Estate planning can be fraught with stress even in the best of times. Many people put off drafting their last will and testament until well into adulthood, whether due to a lack of funds, unwillingness to deal with the reality of death, or other factors.
And if some time has passed since your original will was drafted, circumstances may have changed—divorce, remarriage, stepchildren—so that your current will is no longer the best way to distribute your assets. Read on for some factors you'll want to consider if you have a blended family and are planning (or replanning) your last will and testament.
Distribution of Assets to Heirs
If you have young stepchildren, you likely want to provide for them in the same way you provide for your natural children. But after your stepchildren have grown up and flown the nest, or if you married your spouse when your stepchildren were already adults, you may have some inclination to leave your natural children a greater share of your estate than your adult stepchildren. Alternatively, you can place funds for your natural children into a trust and give your stepchildren a non-trust distribution from the rest of your estate.

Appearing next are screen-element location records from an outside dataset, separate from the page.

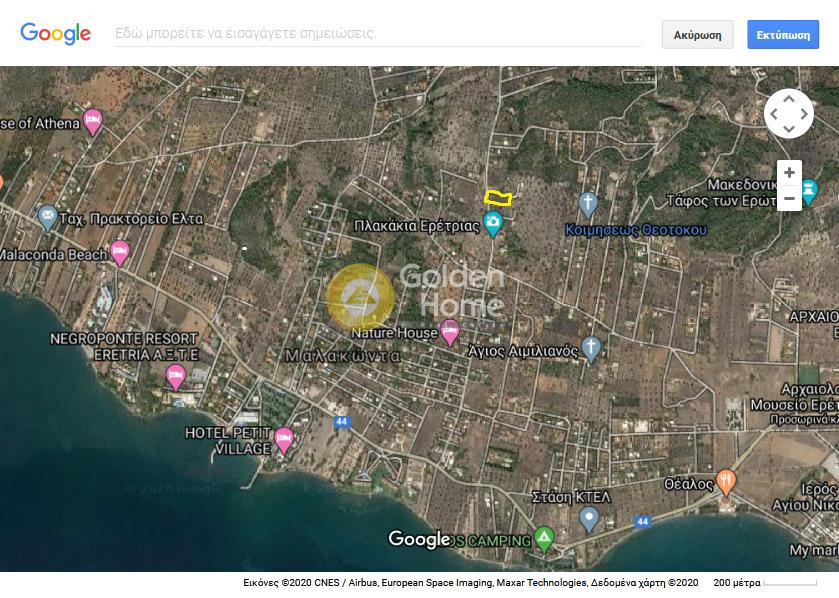This screenshot has width=839, height=598.
Task: Zoom out with the minus button
Action: click(789, 198)
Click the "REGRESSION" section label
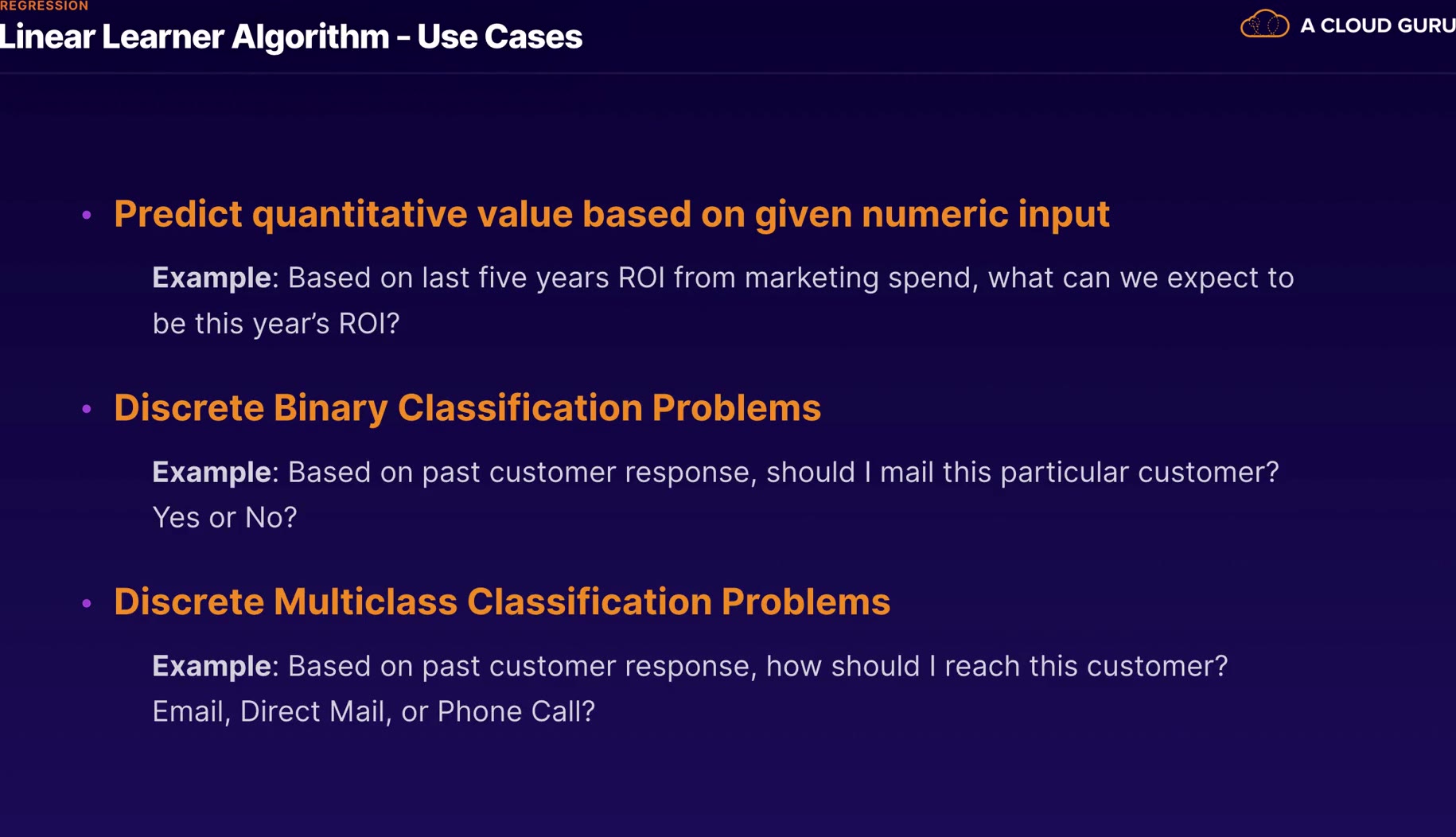The height and width of the screenshot is (837, 1456). click(x=45, y=6)
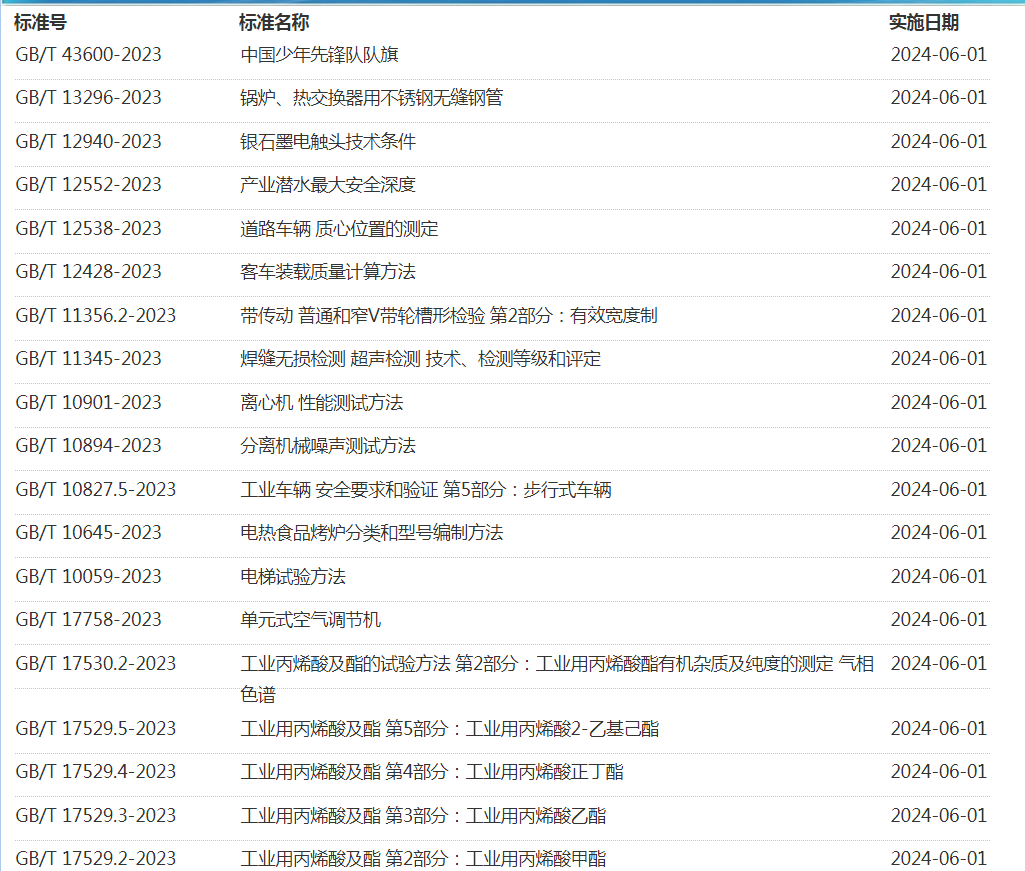Select 单元式空气调节机 standard name
Screen dimensions: 1025x871
pyautogui.click(x=310, y=620)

These desires can be complex, and you may feel some guilt for wanting to treat your stepchildren differently from your natural children. When consulting with an estate planning attorney, it's important to know that you won't be judged for the decisions you're planning. Your attorney may walk you through potential outcomes to ensure you're aware of all the collateral consequences of any decision you're planning, but the decision will ultimately be yours.
Passing Away Before Your Spouse
In just about every state, the "intestate distribution" of assets provides that half (or all) your assets go to your surviving spouse upon your death. Many states have also enacted laws that prohibit a spouse from disinheriting a surviving spouse by leaving them less than they'd be entitled to under your state's intestacy laws. But you may worry that, if you predecease your spouse, your assets will then be funneled to your stepchildren, leaving your natural children in the cold.
It can often be beneficial to execute joint wills with your spouse, as this ensures you're both aware of the other's wishes and there is a clear plan to treat all children of the marriage equitably. Alternatively, you can set up a living trust to benefit your children, with the understanding that any funds left after you die are your spouse's to dispose of as he or she sees fit.